Yapılacak iş: Aşağıdaki satırlardan "You are a computer-use agent. The image" içeren satırdan "click(x=129, y=133)" içeren satıra kadar olan bölümü, iki uç satır da dahil olmak üzere, hiçbir şeyi değiştirmeden aynen yaz.

Gösterilen bilgiler:

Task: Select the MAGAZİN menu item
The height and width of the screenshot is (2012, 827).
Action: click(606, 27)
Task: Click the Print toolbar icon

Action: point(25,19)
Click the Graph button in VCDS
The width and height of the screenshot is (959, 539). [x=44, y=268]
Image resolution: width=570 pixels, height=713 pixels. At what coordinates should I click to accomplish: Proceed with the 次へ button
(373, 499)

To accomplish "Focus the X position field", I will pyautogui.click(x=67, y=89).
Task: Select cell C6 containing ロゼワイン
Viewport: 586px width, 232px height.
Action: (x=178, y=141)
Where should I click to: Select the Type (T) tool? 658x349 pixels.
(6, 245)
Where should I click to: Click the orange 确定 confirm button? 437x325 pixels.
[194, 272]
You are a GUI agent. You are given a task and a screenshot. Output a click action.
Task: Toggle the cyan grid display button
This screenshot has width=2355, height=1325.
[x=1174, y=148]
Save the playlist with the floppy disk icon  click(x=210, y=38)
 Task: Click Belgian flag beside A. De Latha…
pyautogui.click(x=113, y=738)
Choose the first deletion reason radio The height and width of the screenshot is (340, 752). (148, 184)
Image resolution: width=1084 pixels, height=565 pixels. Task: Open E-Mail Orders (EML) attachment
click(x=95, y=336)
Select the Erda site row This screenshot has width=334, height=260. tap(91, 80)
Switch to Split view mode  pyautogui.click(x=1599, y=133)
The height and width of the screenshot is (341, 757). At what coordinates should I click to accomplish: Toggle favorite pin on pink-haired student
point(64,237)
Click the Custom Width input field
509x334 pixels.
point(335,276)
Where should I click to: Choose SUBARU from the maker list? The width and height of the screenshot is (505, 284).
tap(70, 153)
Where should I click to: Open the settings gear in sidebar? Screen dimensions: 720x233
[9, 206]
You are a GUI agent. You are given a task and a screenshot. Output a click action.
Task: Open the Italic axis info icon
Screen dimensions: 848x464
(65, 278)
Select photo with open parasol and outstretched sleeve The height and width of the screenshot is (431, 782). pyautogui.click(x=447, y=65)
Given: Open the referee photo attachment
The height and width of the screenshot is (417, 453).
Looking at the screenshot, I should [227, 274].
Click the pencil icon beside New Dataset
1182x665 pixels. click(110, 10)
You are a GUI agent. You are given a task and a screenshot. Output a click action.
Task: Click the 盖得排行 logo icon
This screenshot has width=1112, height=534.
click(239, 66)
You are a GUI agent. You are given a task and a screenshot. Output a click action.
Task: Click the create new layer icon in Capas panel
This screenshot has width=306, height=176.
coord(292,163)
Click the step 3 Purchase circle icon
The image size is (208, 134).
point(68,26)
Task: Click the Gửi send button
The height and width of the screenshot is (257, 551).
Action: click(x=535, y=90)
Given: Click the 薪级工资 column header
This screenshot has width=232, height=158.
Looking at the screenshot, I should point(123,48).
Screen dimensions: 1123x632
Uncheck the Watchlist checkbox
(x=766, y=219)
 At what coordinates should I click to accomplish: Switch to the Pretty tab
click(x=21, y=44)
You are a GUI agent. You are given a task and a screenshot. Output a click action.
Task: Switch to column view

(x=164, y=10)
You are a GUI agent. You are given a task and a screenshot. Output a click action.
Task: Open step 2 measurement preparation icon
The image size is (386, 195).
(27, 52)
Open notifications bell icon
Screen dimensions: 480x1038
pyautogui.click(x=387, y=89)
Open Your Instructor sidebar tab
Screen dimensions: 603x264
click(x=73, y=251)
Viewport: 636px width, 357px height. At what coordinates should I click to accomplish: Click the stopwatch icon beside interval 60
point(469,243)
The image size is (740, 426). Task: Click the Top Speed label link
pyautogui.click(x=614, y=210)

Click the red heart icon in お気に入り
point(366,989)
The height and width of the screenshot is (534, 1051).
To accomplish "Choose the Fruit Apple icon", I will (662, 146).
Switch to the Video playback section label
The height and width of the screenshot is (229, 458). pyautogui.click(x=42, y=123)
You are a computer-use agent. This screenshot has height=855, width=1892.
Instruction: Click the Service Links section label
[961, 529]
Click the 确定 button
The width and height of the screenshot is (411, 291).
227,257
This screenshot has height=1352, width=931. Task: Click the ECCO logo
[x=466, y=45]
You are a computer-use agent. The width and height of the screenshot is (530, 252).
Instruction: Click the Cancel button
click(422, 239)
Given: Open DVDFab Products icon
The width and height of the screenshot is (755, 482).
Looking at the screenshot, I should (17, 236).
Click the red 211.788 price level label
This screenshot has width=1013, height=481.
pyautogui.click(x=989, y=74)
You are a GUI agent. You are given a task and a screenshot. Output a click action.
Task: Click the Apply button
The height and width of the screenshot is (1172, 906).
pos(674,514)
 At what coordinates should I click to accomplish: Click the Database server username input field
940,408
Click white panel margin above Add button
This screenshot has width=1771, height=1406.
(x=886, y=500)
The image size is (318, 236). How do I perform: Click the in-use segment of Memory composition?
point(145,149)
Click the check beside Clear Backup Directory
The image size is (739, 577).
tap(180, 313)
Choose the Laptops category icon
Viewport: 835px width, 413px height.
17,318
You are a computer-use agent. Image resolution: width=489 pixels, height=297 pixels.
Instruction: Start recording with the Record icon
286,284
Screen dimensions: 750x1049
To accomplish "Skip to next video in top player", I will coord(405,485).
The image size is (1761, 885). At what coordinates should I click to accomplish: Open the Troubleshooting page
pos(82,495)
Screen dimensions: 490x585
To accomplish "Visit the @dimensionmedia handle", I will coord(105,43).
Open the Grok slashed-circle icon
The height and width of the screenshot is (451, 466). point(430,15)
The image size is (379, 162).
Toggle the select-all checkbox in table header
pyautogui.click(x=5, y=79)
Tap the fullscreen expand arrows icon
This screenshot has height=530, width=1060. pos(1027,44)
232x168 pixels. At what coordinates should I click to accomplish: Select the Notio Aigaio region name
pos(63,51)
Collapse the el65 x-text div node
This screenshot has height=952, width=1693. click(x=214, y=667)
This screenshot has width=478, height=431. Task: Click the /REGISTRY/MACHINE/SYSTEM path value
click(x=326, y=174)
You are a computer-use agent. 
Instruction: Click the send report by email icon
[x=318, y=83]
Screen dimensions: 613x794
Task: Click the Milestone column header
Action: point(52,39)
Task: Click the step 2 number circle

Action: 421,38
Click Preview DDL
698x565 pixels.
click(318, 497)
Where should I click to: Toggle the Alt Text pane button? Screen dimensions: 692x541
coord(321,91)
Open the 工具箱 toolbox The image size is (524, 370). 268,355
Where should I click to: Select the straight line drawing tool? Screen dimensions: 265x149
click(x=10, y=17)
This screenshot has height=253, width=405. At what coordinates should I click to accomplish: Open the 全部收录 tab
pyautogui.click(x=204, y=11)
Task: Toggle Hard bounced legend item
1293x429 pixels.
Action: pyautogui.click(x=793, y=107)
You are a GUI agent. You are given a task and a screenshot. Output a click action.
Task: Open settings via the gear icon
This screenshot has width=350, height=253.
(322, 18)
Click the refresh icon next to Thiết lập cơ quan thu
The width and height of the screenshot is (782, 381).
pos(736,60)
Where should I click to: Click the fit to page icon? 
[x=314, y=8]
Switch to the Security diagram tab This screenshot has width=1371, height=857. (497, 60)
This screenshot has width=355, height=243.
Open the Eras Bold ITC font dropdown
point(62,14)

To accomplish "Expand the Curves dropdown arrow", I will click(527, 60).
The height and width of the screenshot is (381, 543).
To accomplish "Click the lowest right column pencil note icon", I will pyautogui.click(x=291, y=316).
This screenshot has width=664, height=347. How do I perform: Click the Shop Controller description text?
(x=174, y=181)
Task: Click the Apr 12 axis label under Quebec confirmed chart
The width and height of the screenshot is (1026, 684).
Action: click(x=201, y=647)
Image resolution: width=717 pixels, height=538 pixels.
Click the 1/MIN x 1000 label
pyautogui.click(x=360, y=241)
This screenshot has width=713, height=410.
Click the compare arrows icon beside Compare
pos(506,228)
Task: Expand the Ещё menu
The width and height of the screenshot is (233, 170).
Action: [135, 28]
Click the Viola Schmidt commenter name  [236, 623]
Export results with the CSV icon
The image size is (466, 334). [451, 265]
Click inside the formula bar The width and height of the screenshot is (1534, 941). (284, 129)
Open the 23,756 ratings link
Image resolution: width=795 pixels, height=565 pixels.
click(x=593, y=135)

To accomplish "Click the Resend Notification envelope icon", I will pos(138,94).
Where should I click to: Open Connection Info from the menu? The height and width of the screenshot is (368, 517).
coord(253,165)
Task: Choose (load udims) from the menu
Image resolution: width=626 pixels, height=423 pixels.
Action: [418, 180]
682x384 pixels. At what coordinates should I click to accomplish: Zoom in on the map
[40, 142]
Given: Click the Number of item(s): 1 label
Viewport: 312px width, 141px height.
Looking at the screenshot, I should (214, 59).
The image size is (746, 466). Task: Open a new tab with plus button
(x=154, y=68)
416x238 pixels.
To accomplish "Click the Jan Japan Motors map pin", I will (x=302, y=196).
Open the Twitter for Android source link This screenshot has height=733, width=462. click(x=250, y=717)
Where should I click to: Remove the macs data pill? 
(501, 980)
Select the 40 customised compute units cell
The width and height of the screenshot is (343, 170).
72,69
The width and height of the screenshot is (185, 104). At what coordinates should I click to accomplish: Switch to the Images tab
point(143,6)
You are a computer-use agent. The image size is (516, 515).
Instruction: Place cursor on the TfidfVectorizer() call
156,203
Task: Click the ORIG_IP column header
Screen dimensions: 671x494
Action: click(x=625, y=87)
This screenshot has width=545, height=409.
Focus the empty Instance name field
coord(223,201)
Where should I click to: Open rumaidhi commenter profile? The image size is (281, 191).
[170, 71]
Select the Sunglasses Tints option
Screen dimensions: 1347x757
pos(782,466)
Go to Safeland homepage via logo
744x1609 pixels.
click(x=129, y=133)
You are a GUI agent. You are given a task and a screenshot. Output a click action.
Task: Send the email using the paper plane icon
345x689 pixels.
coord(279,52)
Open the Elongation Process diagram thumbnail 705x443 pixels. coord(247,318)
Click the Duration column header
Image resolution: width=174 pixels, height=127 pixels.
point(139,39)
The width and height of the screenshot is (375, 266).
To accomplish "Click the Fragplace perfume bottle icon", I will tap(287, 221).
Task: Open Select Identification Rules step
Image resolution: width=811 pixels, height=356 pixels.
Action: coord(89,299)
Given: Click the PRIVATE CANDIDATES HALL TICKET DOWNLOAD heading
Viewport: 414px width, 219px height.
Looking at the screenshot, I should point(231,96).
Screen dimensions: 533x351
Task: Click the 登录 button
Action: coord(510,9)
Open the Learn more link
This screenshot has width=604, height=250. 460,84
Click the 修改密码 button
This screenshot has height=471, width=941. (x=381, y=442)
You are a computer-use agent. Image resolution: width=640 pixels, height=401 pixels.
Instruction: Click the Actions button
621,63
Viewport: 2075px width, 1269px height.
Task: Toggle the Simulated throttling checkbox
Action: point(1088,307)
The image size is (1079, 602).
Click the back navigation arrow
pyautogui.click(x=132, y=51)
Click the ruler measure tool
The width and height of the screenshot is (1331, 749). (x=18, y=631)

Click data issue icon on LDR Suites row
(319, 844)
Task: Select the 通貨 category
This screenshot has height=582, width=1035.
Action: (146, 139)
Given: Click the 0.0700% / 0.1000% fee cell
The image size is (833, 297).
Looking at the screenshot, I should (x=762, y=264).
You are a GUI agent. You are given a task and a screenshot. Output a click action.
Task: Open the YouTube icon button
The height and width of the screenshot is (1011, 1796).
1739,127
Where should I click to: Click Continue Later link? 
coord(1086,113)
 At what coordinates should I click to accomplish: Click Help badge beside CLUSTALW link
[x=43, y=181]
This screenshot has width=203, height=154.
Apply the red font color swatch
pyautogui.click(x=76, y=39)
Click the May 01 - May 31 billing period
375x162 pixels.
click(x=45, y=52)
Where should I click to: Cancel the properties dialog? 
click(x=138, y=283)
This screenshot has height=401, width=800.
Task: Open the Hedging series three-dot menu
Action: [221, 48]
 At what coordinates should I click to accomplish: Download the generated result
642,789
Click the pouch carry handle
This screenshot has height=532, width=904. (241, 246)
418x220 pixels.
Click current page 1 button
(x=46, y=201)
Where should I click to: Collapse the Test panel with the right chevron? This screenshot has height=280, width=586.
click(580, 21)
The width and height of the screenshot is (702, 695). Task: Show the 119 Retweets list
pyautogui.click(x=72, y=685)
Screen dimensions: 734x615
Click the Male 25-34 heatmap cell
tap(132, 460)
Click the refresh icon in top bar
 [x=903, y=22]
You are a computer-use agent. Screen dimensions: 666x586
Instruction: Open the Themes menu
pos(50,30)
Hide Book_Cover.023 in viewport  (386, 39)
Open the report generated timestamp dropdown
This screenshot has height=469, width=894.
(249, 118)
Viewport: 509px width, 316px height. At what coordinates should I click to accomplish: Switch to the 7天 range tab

Bu işin çözümü:
You are a computer-use agent. The image size is (516, 515).
Instruction: Place cursor on the TfidfVectorizer() call
156,203
Task: Click the ORIG_IP column header
Screen dimensions: 671x494
Action: click(x=625, y=87)
This screenshot has width=545, height=409.
Focus the empty Instance name field
coord(223,201)
Where should I click to: Open rumaidhi commenter profile? The image size is (281, 191).
[170, 71]
Select the Sunglasses Tints option
Screen dimensions: 1347x757
pos(782,466)
Go to Safeland homepage via logo
744x1609 pixels.
click(x=129, y=133)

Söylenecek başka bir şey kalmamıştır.